Early Read: The Antigone Poems*, by Marie Slaight; Drawings by Terrence Tasker

The Antigone PoemsThe Antigone Poems is a collaboration between poet Marie Slaight and artist Terrence Tasker, produced in the 1970s but forthcoming, in print-only form, in early 2014 from Altaire, a small press.

The slim volume is divided into five chapters, which are accompanied by Mr. Tasker’s charcoal drawings, which, as you can see from the cover, are strong, assured, and, at times, rather alarming. Like the poems, they’re evocative of the complexities of Sophocles’s play. I’ve taught the play several times, and I wish I’d had access to this book to share with my students.

The poems (all free verse) are surprisingly intimate, given that they often feel like screams of rage. The voice throughout appears to be Antigone’s, as she considers death, life, family, sexuality, punishment, and rebellion. The poems are simple, some fragmentary, but they’re smoldering and haunting. Some reviewers may take issue with the repetitive nature of the imagery, but I found it to be an appropriate stylistic echo of Greek tragedy.
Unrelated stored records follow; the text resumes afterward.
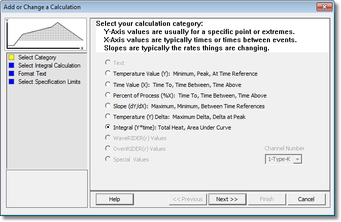341x222 pixels.
Task: Click the Help button
Action: (x=115, y=199)
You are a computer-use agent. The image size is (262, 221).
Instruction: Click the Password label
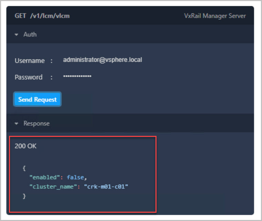[x=29, y=77]
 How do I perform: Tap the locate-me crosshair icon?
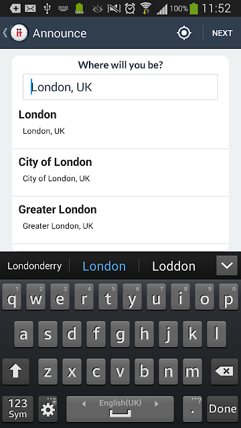pos(184,33)
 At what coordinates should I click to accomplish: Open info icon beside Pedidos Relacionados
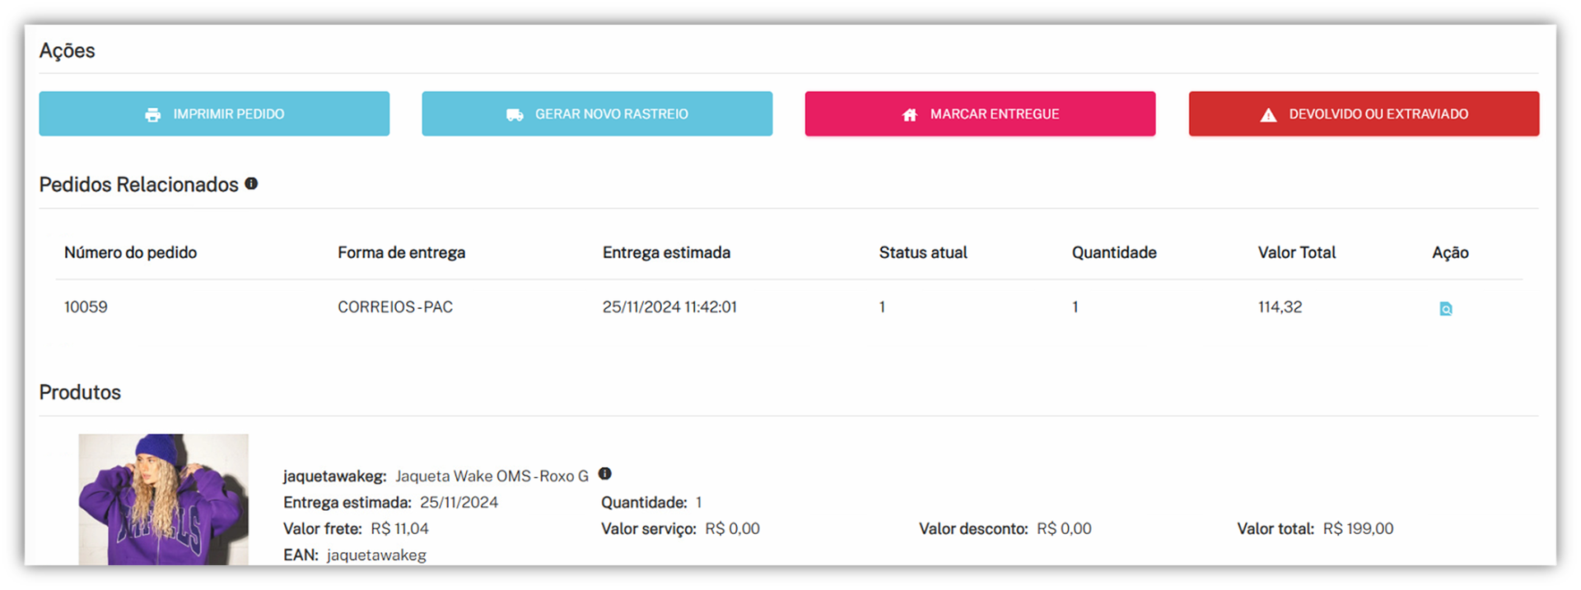click(251, 184)
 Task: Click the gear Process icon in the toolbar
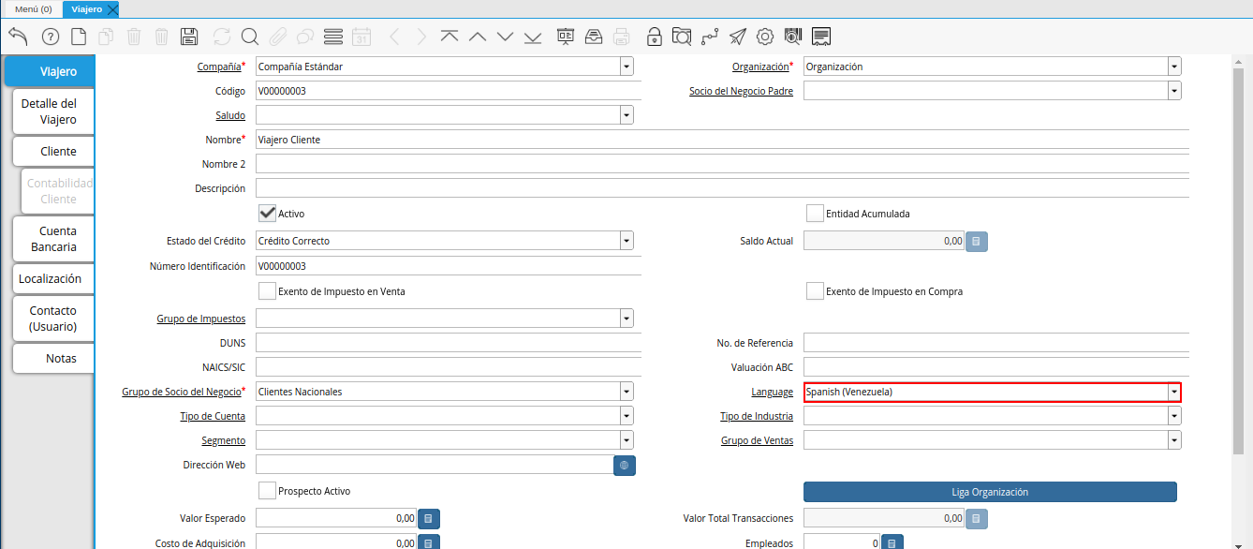click(x=765, y=37)
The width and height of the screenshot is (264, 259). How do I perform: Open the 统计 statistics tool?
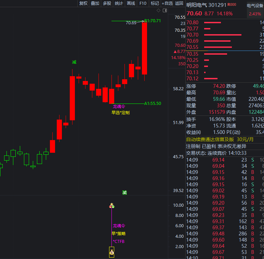119,3
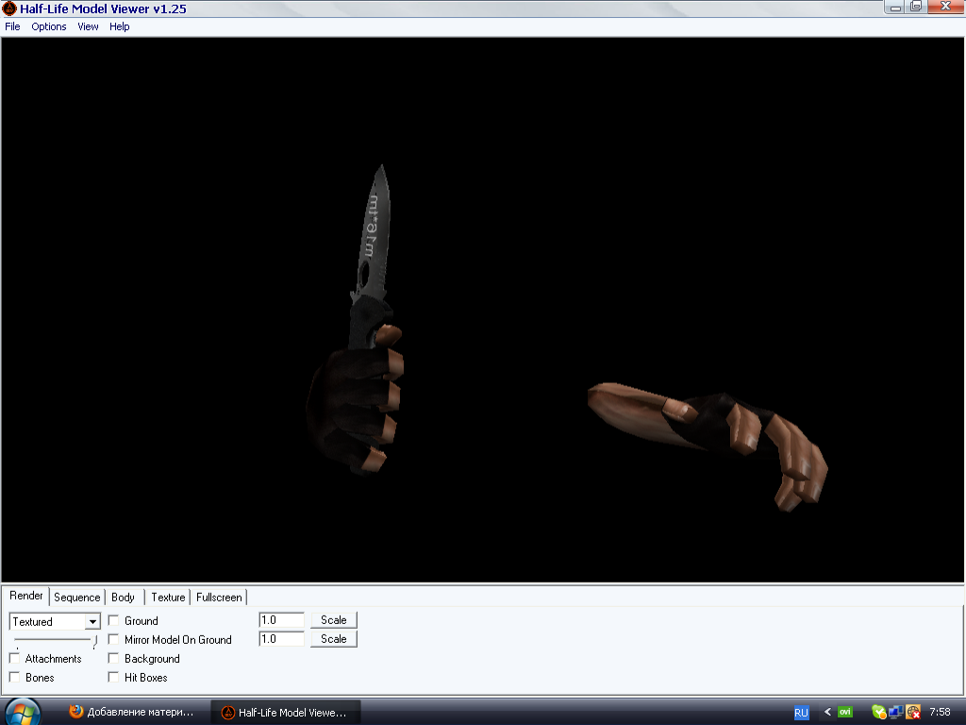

I recommend finding a copy of The Antigone Poems when it comes out next year; try the library first.

* I received an ARC of this book through LibraryThing’s Early Reviewer program. I was in no way compensated for this review.

Recommended Reading: Life Class and Toby’s Room, by Pat Barker

One of the many gifts my father has given me is sharing his lifelong interest in World War I, that brutal period in history that often disappears into its sequel’s shadow. The war was terrifying in its intensity, its stagnation, its sheer totality. And it also produced some of the finest poetry of the twentieth century before an entire generation of young poets, novelists, painters — an entire generation of young men — was wiped out.

[Which is not to say that that women didn’t suffer didn’t the war, or that there were no incredibly talented women writers and artists of the period; see my earlier post on Anna Akhmatova.]

Some other time I’ll write a post on my recommended reading on the war, but for now, let’s talk Pat Barker.

If you haven’t read Ms. Barker’s Regeneration trilogy (Regeneration, The Eye in the Door, The Ghost Road), drop everything and make a run for your neighborhood bookstore. The trilogy is complex and marvelous, focusing especially on the war’s psychological effects on soldiers. Particularly masterful is the way Barker blends fact and fiction; her characters interact with historical figures like Owen, Sassoon, and Graves. Readers with STEM proclivities will appreciate her fine understanding of scientific and medical concepts.

As you might imagine, I was delighted to run across Ms. Barker’s lastest book, Toby’s Room (2012), in our local library a few weeks ago. It wasn’t until I read the jacket copy after I finished the novel that I realized that Toby’s Room is a sequel of sorts to Life Class (2007), which I promptly found and read next. I say ‘a sequel of sorts’ because the timelines in the two books overlap, as do the characters, though the focus shifts among them. I would describe the two novels as companion pieces.

Both are concerned with trauma—emotional and physical, resulting from war and from domestic life—and its relationship to art. Once again, Ms. Barker’s characters blend seamlessly into a landscape populated by very real figures. Of particular interest is the work of Henry Tonks, which I won’t say much more about in order not to spoil the plot of the books.